In [1]:
import numpy as np
import pandas as pd
import nltk
import os
nltk.download('stopwords')
nltk.download('punkt')
nltk.download('wordnet')

for dirname, _, filenames in os.walk('../Data-Files/Raw-Files'):
    for filename in filenames:
        print(os.path.join(dirname, filename))

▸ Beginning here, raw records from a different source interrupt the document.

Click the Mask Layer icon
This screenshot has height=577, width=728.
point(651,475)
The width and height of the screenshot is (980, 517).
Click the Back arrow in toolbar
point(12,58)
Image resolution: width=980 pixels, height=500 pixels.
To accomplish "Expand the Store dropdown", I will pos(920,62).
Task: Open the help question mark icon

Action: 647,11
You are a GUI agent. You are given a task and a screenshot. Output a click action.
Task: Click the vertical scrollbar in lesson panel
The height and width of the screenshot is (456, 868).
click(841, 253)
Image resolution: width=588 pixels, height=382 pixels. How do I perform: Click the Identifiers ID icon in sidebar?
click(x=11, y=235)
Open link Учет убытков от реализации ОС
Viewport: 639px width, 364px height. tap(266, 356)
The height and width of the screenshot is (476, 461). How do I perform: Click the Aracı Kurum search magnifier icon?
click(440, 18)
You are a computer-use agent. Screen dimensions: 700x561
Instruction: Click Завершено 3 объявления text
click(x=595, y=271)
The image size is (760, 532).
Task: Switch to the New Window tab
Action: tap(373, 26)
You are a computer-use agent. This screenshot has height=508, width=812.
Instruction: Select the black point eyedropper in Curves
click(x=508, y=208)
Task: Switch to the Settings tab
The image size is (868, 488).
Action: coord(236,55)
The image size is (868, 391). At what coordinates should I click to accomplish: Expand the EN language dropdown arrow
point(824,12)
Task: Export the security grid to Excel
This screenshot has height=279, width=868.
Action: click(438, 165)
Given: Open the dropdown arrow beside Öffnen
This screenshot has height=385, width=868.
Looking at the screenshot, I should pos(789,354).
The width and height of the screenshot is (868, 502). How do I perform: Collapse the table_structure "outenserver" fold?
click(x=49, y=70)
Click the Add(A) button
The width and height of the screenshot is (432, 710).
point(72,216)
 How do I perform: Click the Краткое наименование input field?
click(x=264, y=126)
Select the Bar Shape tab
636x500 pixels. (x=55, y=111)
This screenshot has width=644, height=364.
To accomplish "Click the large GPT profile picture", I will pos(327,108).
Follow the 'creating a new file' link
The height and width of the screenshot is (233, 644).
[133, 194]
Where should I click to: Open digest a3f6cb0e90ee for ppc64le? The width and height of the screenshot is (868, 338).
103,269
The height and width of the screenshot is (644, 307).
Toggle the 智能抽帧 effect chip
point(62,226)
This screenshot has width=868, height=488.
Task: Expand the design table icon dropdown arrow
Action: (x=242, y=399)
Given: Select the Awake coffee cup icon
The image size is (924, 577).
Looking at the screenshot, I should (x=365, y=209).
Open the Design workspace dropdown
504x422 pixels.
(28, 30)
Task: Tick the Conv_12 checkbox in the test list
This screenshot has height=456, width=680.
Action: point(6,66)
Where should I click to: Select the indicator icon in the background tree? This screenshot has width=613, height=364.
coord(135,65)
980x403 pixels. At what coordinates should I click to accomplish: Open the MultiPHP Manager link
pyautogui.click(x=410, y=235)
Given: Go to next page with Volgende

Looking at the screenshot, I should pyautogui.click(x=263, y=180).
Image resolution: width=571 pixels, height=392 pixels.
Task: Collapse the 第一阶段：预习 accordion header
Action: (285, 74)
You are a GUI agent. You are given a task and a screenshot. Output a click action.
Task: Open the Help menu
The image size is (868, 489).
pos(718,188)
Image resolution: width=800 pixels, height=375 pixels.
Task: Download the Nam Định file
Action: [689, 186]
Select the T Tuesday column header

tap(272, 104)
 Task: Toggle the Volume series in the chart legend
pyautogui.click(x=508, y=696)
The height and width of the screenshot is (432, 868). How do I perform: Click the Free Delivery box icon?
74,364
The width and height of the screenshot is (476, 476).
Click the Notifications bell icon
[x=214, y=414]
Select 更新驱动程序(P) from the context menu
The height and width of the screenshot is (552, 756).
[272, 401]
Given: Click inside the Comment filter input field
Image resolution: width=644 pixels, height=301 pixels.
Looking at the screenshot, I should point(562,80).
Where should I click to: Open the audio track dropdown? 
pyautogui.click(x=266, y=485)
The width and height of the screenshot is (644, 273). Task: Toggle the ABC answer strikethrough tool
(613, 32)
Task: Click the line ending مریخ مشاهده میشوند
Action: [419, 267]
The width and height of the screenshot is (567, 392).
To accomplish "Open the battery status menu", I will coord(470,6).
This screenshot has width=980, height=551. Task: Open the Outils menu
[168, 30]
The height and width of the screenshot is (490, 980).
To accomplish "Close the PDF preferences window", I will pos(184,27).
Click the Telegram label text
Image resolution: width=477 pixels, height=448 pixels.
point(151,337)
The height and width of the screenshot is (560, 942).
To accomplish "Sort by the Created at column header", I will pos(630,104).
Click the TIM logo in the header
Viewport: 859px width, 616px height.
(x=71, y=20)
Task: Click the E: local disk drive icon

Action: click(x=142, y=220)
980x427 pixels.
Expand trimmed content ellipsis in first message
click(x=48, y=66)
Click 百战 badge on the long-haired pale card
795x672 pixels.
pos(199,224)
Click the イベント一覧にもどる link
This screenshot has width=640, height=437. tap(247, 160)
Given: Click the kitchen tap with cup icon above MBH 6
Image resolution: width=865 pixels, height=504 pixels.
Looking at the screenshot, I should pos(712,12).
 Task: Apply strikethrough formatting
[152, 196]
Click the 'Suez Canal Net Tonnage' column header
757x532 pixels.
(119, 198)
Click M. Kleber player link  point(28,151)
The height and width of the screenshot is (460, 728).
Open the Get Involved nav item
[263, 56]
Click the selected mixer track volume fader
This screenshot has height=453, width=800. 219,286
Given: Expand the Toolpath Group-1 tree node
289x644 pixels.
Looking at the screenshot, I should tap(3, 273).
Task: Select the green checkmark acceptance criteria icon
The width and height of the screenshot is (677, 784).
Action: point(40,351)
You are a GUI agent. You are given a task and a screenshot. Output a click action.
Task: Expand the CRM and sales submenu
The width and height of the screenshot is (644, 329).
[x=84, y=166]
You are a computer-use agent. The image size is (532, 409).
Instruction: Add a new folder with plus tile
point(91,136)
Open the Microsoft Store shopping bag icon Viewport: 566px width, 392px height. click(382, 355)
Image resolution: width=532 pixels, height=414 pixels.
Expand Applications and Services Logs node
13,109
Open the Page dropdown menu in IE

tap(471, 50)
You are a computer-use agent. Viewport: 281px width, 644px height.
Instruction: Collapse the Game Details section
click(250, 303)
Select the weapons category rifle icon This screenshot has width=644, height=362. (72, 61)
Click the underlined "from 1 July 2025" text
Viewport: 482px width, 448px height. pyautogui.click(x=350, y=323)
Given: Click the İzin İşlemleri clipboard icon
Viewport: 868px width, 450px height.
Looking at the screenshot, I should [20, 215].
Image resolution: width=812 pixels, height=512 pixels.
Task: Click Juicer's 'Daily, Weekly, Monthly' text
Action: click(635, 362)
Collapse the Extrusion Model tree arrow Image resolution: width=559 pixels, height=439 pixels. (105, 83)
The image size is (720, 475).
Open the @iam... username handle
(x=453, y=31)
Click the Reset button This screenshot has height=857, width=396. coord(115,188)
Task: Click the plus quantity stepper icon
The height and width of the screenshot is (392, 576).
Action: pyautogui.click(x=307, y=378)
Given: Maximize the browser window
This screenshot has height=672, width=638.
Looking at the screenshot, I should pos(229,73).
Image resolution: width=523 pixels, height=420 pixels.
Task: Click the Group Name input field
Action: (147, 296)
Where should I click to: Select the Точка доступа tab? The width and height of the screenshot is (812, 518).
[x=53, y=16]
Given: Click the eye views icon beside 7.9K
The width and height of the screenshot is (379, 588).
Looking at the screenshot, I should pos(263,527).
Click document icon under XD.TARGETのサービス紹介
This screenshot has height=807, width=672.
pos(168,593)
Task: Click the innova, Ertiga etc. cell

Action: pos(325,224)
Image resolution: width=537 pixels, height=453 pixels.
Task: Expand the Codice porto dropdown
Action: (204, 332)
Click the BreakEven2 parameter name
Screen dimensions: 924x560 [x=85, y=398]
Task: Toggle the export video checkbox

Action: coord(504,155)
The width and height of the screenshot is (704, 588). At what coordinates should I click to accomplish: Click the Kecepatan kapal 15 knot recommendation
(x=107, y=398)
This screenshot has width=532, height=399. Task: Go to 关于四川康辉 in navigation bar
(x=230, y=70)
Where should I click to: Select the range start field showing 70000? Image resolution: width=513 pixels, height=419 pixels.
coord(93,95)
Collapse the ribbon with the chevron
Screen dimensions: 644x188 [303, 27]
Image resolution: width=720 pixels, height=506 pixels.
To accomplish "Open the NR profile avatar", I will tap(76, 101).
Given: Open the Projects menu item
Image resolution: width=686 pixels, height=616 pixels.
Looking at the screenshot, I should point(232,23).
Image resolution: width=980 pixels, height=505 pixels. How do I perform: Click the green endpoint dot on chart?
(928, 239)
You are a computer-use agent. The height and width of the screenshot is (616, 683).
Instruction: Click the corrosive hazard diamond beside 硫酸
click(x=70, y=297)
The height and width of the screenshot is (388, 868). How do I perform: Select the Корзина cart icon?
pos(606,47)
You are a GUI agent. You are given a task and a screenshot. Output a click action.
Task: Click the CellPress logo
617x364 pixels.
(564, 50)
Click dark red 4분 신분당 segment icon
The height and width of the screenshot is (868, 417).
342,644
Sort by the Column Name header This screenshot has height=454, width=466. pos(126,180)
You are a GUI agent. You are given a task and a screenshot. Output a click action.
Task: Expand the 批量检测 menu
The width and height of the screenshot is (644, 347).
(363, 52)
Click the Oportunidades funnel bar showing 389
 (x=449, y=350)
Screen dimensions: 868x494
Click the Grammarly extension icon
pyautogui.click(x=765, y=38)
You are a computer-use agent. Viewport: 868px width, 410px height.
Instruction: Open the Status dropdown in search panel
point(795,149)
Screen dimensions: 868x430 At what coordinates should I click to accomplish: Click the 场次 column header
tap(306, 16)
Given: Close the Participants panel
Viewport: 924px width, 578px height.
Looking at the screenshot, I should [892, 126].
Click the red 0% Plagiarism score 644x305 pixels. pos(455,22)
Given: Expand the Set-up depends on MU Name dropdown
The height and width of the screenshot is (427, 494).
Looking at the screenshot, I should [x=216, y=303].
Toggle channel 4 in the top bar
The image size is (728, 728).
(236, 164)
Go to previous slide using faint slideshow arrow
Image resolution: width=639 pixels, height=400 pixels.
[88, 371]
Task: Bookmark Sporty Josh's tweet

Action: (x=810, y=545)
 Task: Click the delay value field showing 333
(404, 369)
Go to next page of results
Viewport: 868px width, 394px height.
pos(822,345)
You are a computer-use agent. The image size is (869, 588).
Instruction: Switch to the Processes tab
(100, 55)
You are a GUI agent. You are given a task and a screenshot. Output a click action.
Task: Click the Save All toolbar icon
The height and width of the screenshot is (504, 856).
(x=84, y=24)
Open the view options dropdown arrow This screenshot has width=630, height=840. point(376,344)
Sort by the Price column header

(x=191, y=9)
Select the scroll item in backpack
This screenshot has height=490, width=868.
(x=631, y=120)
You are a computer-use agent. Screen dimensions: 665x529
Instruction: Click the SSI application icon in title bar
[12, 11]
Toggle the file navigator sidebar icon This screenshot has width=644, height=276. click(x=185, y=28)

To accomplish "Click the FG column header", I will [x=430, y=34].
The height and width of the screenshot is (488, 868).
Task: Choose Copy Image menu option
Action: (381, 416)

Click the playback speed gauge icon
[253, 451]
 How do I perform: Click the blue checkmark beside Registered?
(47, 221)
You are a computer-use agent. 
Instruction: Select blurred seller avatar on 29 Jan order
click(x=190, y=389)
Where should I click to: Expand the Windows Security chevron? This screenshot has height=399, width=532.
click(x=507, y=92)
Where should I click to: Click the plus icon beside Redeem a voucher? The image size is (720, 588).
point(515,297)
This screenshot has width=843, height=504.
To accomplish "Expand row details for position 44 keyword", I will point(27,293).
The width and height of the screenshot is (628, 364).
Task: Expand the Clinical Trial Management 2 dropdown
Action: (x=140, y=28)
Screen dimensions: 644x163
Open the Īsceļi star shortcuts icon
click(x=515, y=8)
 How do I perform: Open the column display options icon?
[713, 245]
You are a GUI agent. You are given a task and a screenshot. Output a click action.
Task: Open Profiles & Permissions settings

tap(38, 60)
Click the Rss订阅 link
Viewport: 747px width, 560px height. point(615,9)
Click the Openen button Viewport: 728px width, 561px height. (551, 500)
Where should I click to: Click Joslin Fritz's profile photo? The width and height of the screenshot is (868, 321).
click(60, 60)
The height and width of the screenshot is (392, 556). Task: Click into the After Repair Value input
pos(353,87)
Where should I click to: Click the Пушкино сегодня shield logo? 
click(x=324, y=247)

/content/EODP2/BX-NewBooksRatings.csv
/content/EODP2/BX-Books.csv
/content/EODP2/BX-NewBooks.csv
/content/EODP2/BX-Users.csv
/content/EODP2/BX-NewBooksUsers.csv
/content/EODP2/BX-Ratings.csv


[nltk_data] Downloading package stopwords to /root/nltk_data...
[nltk_data]   Package stopwords is already up-to-date!
[nltk_data] Downloading package punkt to /root/nltk_data...
[nltk_data]   Package punkt is already up-to-date!
[nltk_data] Downloading package wordnet to /root/nltk_data...
[nltk_data]   Package wordnet is already up-to-date!


In [2]:
from sklearn.feature_extraction.text import TfidfVectorizer
from sklearn.metrics.pairwise import cosine_similarity
from sklearn.feature_extraction.text import CountVectorizer
import re

from nltk.tokenize import word_tokenize
from nltk.corpus import stopwords
from nltk.stem import WordNetLemmatizer


def load_data(input_path):
    # Load and return all datasets
    ratings = pd.read_csv(os.path.join(input_path, 'BX-Ratings.csv'))
    new_ratings = pd.read_csv(os.path.join(input_path, 'BX-NewBooksRatings.csv'))
    books_old = pd.read_csv(os.path.join(input_path, 'BX-Books.csv'))
    new_books = pd.read_csv(os.path.join(input_path, 'BX-NewBooks.csv'))
    books = pd.concat([books_old, new_books]).drop_duplicates(subset=["Book-Title"], keep='first')
    ratings = pd.concat([ratings, new_ratings])
    return ratings, books

"""Function for age string preprocessing"""
def onlyNumber(age):
  try:
      string_age = str(age)
      cleaned_age = int(re.sub(r'[^0-9]', '', string_age))
      if cleaned_age < 2 or cleaned_age> 123:
        #oldest person in the world is 122 years old and the youngest is 2 years old
          return np.nan
      return cleaned_age
  except:
      return np.nan

def has_special_characters(s):
  s = str(s)
  return any(ord(char) > 127 for char in s)

def abbreviate(s):
  text = s.split()
  new_string = []
  for i in range(len(text)):
      if i < (len(text) - 1):
          new_string.append(text[i][0])
      else:
          new_string.append(text[i])
  return ' '.join(new_string)

# Joins together consecutive single characters in a string
def process_strings(s):
  text = s.split()
  curr = ''
  new_words = []
  # joining together single letters
  for word in text:
      if len(word) == 1:
          curr += word
      else:
          if curr:
              new_words.append(curr)
              curr = ''
          new_words.append(word)

  if curr:
      new_words.append(curr)

  return ' '.join(new_words)

# Preprocesses titles
def title_preprocess(doc, stop_words, lemmatizer):
  doc = str(doc)
  doc = doc.lower()
  # Fixing special cases (periods with no spaces)
  doc_special = re.sub(r'\.(?=\w)', '. ', doc)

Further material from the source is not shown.